The Highlander would be far more comfortable on her bed, though. She’d recently finished making a mattress of downy feathers. She could sink into it and sleep like a bairn. Alas, Niall said no. There was no use arguing—at least not today.
***
Merrin poured some water in the basin and doused a cloth. Wringing it out, she turned to the patient, hair hanging over his face. He couldn’t possibly be comfortable strewn across the table on his stomach, but she’d see him cleaned up before the friar came. She ran the cloth over his
brow and dabbed the broken skin on his nose. From the blood encrusted below it, she guessed he’d been hit with considerable force.
“What happened to ye?” she asked aloud. From his spot on the rug in front of the hearth, Gar whined, pricking his ears as if she’d spoken to him. “Not you, ye big hound.”
She cleaned the blood and grime from the man’s face and neck, sliding the cloth under his collar as far as it would go. Though he smelled of sweat, blood and seaweed, propriety got the better of her and she opted not to cleanse anything else. Had she known he was alive when she examined his ballocks, she never would have looked. She bit her lip against a tight fluttering sensation low in her midsection. She could not deny the experience had been interesting.
The cloth slipped from her fingers and dropped to the floor. Reaching for it, she made the mistake of bracing a hand on the Highlander’s thigh. Solid muscle filled her palm. Merrin stood straight and stared. Every inch of him was so hard.

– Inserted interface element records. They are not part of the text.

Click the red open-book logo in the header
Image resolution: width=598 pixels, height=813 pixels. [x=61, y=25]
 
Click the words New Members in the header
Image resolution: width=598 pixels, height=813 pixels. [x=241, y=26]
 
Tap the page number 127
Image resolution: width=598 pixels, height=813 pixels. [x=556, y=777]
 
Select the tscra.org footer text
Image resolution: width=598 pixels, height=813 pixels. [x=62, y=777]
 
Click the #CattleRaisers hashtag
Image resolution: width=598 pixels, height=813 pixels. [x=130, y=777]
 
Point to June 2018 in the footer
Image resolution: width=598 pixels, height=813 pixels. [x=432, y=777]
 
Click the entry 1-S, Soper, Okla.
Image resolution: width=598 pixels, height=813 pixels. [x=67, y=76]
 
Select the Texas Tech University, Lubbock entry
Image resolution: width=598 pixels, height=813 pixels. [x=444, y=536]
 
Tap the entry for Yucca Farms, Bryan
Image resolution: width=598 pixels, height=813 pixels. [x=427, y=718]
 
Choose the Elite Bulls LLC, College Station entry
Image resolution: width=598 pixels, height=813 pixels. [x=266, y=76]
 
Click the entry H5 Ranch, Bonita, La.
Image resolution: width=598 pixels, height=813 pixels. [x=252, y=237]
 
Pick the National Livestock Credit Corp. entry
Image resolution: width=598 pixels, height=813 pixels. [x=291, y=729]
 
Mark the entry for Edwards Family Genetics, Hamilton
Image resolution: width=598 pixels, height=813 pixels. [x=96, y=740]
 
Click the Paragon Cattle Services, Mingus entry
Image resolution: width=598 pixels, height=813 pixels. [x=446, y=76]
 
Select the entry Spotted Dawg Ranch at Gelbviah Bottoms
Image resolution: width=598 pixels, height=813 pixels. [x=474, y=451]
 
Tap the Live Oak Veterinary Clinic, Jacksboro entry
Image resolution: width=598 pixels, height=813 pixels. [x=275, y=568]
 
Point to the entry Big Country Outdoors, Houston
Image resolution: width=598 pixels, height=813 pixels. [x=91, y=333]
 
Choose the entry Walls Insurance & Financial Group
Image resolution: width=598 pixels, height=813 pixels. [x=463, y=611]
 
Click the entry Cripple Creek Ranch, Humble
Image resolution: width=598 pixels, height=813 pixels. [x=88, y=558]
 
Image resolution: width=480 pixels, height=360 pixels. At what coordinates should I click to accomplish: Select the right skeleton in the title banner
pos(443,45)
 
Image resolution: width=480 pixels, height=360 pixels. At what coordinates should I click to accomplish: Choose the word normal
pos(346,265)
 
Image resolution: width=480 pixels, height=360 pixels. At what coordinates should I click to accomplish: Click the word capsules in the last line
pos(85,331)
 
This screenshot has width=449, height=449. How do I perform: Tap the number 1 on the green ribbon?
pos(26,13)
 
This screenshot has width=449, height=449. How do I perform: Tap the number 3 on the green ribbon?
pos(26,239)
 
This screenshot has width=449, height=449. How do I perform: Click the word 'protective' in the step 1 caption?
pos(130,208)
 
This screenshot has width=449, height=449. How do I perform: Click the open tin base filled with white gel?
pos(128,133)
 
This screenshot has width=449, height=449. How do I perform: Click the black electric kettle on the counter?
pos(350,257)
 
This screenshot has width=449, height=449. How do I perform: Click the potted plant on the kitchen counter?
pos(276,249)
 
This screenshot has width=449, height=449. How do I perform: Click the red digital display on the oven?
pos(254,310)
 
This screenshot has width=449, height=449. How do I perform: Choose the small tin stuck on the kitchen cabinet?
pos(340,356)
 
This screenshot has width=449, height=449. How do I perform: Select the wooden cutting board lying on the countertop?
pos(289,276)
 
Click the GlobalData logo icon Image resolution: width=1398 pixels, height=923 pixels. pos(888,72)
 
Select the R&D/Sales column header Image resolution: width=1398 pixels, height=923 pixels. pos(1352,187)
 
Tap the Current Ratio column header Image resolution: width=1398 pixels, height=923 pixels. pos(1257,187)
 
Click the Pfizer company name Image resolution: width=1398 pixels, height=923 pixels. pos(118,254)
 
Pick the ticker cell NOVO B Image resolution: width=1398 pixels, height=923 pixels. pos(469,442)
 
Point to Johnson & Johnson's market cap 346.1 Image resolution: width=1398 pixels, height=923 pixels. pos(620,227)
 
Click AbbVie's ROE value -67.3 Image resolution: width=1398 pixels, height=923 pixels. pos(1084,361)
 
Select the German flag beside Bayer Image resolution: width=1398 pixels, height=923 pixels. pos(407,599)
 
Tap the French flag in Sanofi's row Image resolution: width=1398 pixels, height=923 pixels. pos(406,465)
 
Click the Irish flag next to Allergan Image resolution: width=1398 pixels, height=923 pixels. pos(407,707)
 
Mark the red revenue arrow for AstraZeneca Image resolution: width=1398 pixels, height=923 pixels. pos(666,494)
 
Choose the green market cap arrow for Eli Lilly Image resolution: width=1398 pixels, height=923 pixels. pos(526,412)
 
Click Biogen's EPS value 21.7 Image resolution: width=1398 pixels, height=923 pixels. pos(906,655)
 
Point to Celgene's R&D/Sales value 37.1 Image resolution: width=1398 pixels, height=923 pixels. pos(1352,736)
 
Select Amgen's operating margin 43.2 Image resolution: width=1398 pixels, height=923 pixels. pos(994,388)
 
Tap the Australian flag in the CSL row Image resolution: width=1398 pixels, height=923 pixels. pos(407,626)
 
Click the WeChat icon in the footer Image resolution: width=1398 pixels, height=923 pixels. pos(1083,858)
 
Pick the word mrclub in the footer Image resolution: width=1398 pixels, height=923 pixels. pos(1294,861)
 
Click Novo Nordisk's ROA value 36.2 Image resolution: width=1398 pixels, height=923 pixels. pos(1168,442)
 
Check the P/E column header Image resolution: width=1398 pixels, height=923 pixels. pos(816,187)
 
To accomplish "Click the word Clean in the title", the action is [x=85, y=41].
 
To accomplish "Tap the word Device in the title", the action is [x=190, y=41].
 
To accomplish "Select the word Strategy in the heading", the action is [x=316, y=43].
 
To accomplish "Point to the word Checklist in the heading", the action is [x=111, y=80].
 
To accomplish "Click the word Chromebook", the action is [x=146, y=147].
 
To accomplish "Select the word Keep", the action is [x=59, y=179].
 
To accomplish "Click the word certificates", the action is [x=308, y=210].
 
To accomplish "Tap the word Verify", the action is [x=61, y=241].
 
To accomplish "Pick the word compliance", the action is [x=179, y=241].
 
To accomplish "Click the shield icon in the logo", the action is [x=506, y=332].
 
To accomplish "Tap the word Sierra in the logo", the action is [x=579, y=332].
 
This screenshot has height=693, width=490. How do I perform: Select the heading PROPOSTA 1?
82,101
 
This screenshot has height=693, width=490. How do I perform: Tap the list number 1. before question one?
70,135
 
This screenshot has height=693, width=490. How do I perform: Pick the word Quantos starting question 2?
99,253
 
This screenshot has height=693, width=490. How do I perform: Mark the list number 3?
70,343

She averted her attention to the leather boots that covered his ankles. Pulling the laces, she removed them with his hose. He doesn’t need footgear if he’ll be abed for days.
Voices came from the workshop. Good. Friar Pat had arrived. Mayhap he’d ken the Highlander. Though she recognized the ancient timbre of his voice, Merrin didn’t need to. Friar Pat was the only person who visited. The clan, who mostly resided within the walls of Brochel Castle on the eastern side of Raasay, gave Eilean Fladda to the west a wide berth. They all feared her mark—but the friar was different. He said Jesus walked among the lepers and healed them. The friar didn’t fear her, but he was the only one.
Merrin headed to the door just as Niall burst through with Friar Pat close behind, hobbling in with his walking stick. Gar did nothing but open an eye—vicious watchdog he was.
The aging friar spread his arms wide. “Merrin, my dear lassie. Give an old man a squeeze.” His hug was warm and filled with kindness—he even smelled of sugared dates. Pat held her at arm’s length. “I reckon ye grow bonnier every time I pay a visit.”